Jansons: Rachmaninov - The Bells, Symphonic Dances (24/48 FLAC)
Jansons: Rachmaninov – The Bells, Symphonic Dances (24/48 FLAC)


Composer: Sergey Rachmaninov
Performer: Oleg Dolgov, Tatiana Pavlovskaya, Alexey Markov, Chor des Bayerischen Rundfunks
Orchestra: Symphonie-Orchester des Bayerischen Rundfunks
Conductor: Mariss Jansons
Format: FLAC (tracks)
Label: BR Klassik
Catalogue: 900154
Release: 2018
Size: 740 MB
Recovery: +3%
Scan: yes

The Bells, Op. 35
01. I. Allegro, ma non tanto
02. II. Lento
03. III. Presto
04. IV. Lento lugubre

Symphonic Dances, Op. 45
05. I. Non allegro
06. II. Andante con moto (Tempo di valse)
07. III. Lento assai

Two large symphonic tone poems by the Russian composer Sergei Rachmaninov can be experienced on this release: the four-movement symphonic poem ‘The Bells’ (‘Kolokola’) op 35, based on a poem by Edgar Allan Poe, for solo voices, choir and orchestra, composed in 1913, and the three ‘Symphonic Dances’ op 45 from 1940 – the last completed work by the composer, who died in 1943. These outstanding performances of significant compositions of the early 20th-century symphonic repertoire are conducted by Mariss Jansons.

Rachmaninov’s The Bells is of vast scope, setting an adaptation of a poem by Edgar Allan Poe (free enough that the Russian text is generally retranslated into English, as in the graphics here) depicting bells that mark the entire life cycle of an individual. The composer sometimes referred to it as his third symphony, and indeed it has that kind of synoptic ambition. It is written for a large orchestra, a choir, and three soloists, and all the legs of this triad are superbly realized here. Sample the third movement, which represents the tumult and misery of everyday life: conductor Mariss Jansons, leading the Bavarian Radio Symphony Orchestra, shows why the group is one of the absolute best in the world in this kind of large-ensemble repertory. It’s gripping. The choir has a solidly consistent rich Germanic sound that contrasts nicely with the styles of the three soloists, all Russian.
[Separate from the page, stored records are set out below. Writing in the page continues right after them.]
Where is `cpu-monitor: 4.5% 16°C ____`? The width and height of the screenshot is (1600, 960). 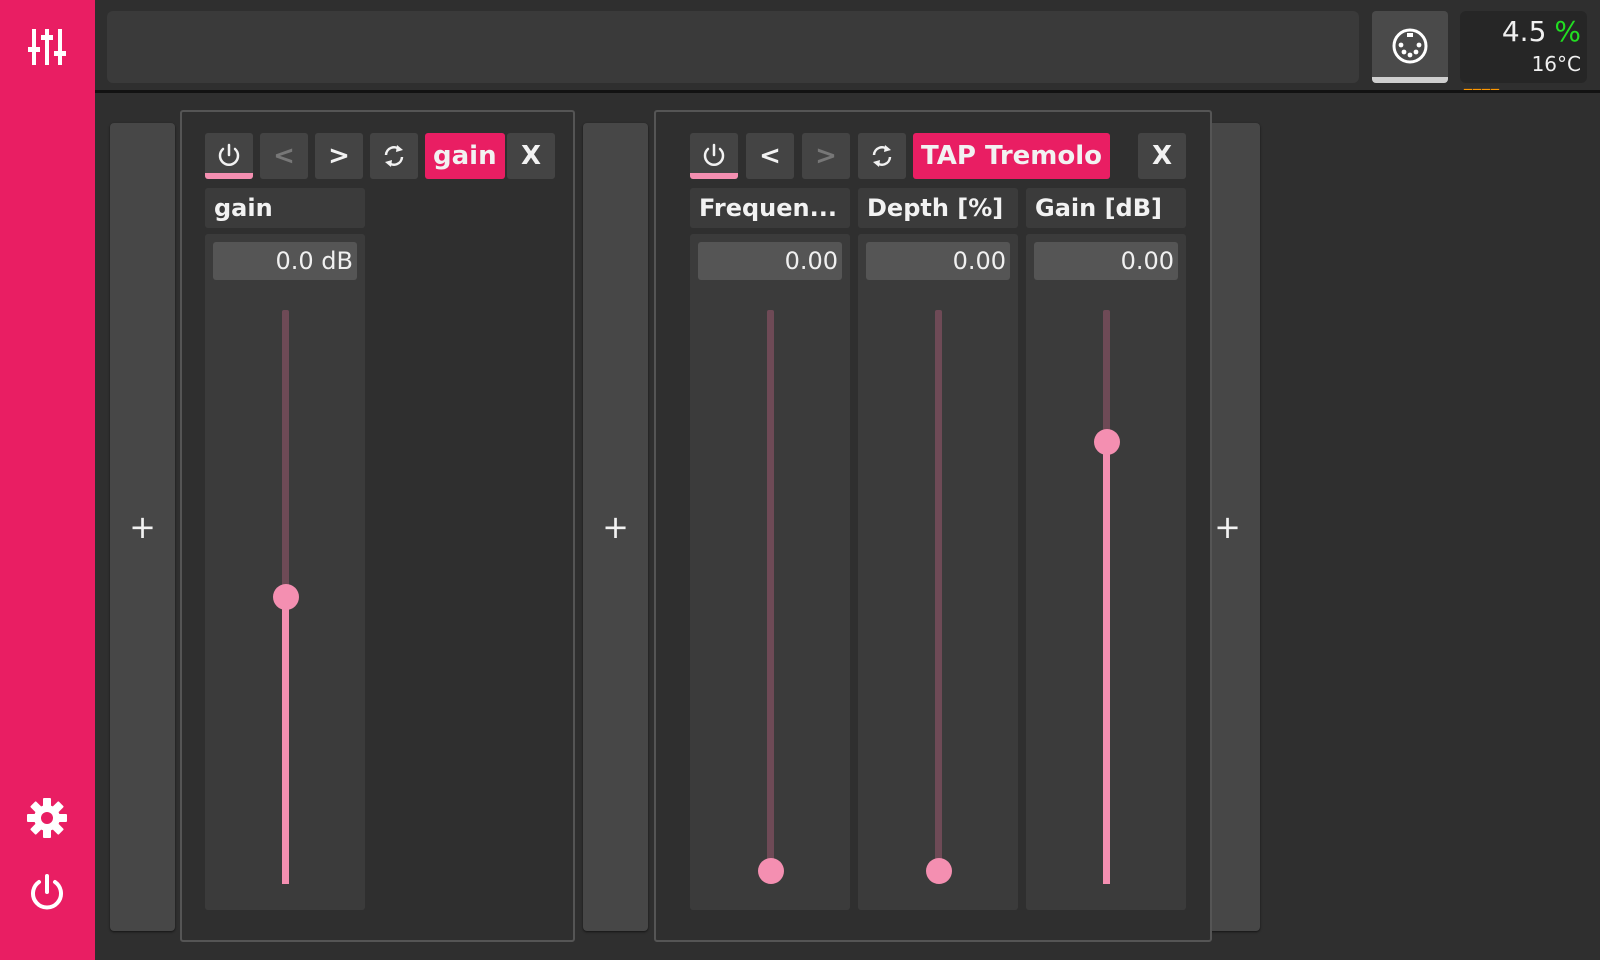 cpu-monitor: 4.5% 16°C ____ is located at coordinates (1524, 50).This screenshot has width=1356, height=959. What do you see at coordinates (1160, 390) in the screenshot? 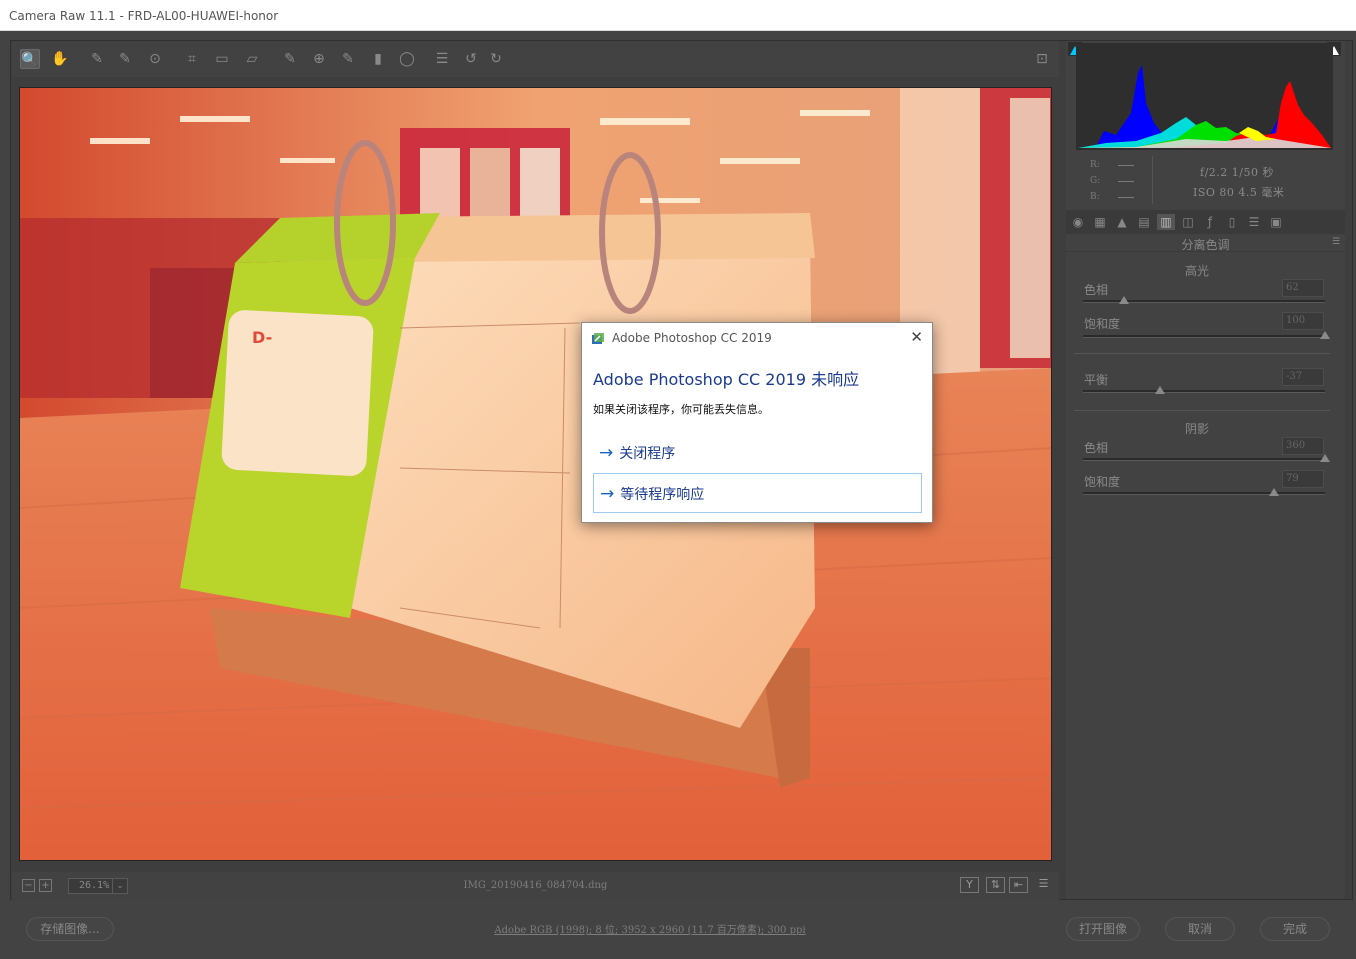
I see `balance-thumb` at bounding box center [1160, 390].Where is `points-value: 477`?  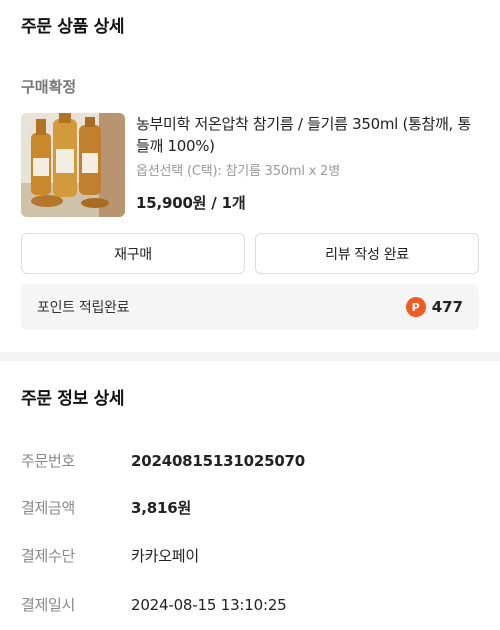 points-value: 477 is located at coordinates (447, 307).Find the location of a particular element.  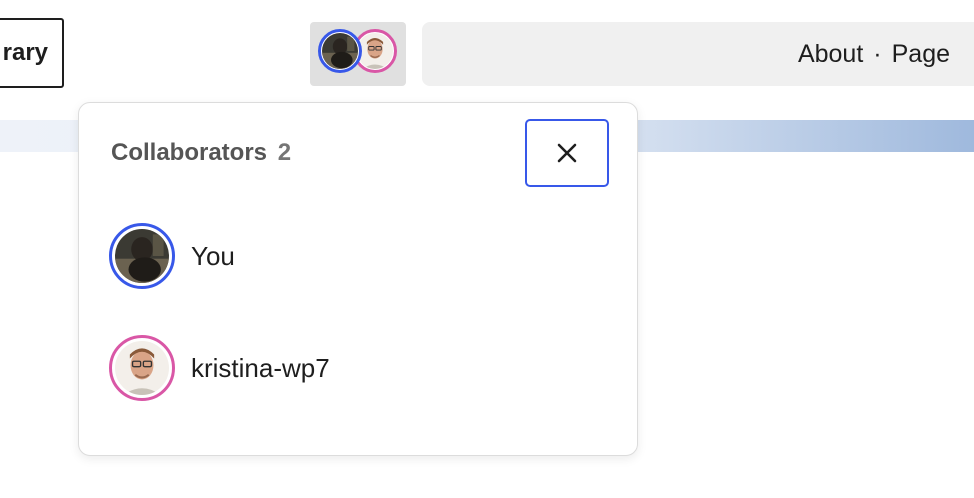

document-title-bar: About · Page is located at coordinates (698, 54).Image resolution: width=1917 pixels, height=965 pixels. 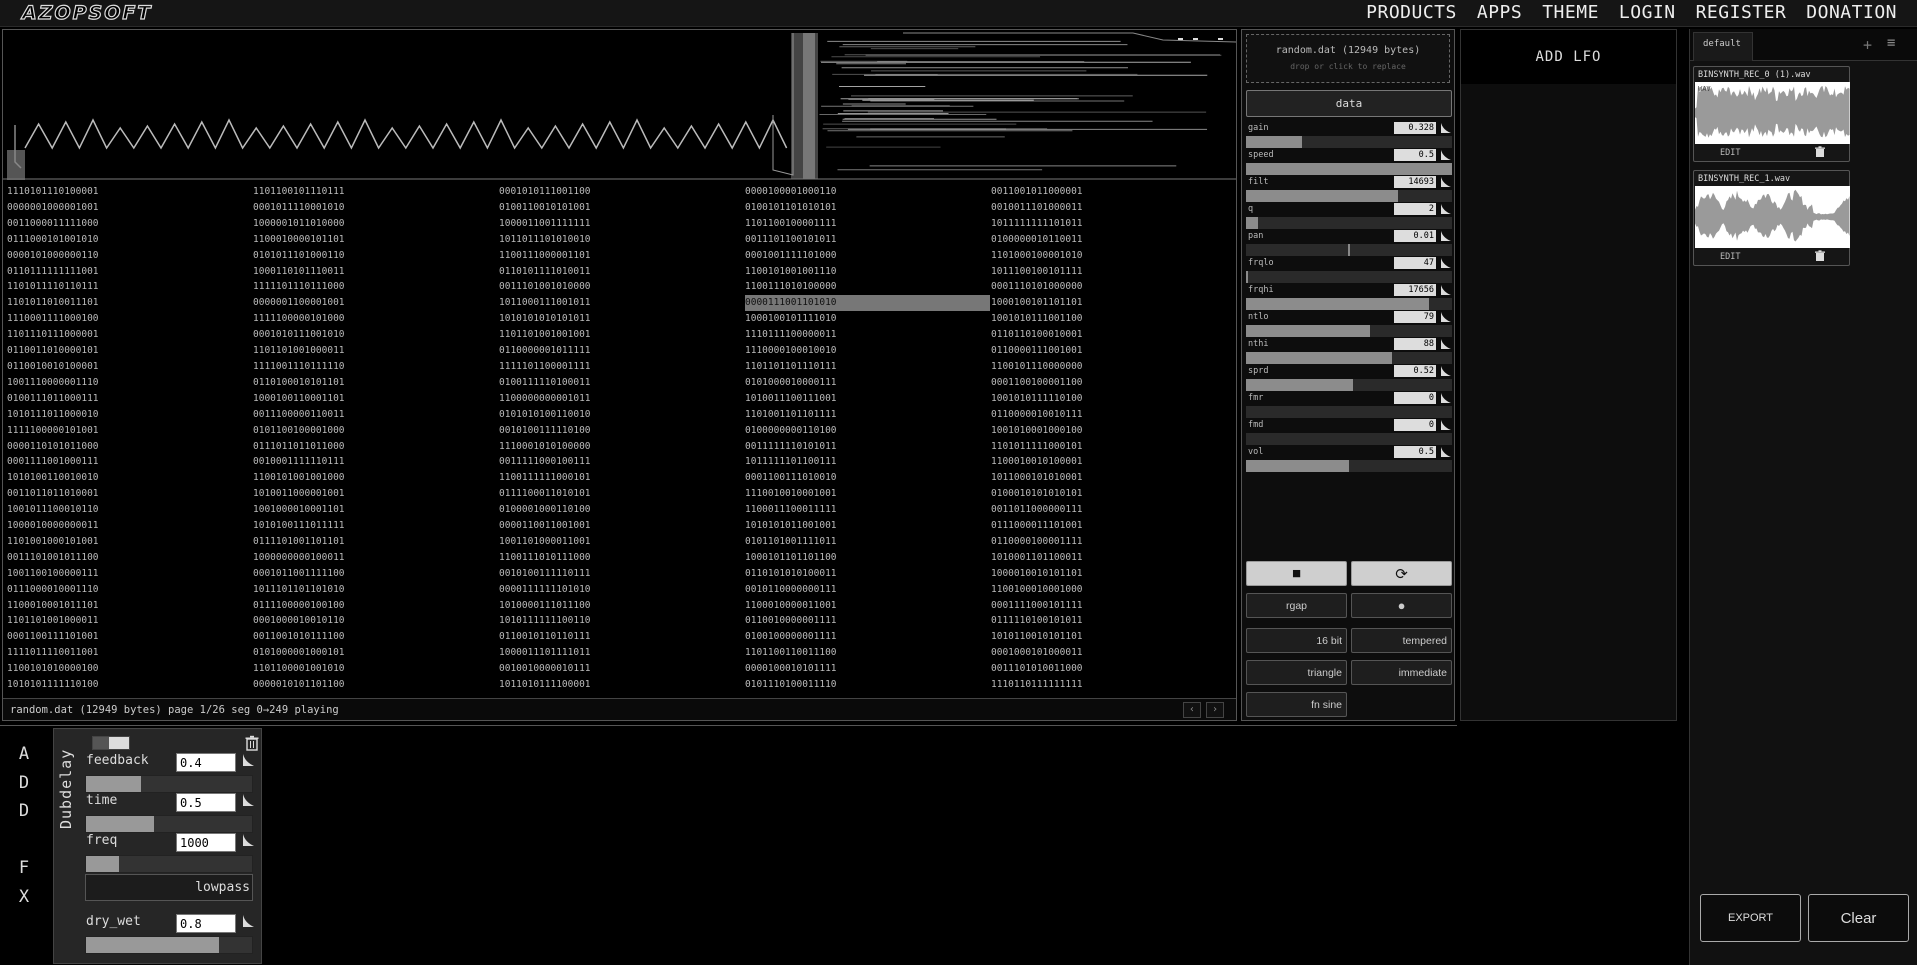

Everything falls into place here, and while there are fine Russian versions of the work, the electricity of the live performance here, very nicely recorded by Bavarian Radio’s own engineers, puts this version in a class by itself. The late Symphonic Dances, Rachmaninov’s final work, has a different and somewhat nostalgic tone; it was the composer’s only work written entirely in the U.S. Its prominent saxophone part is especially evocative here. A top-notch Rachmaninov release all around.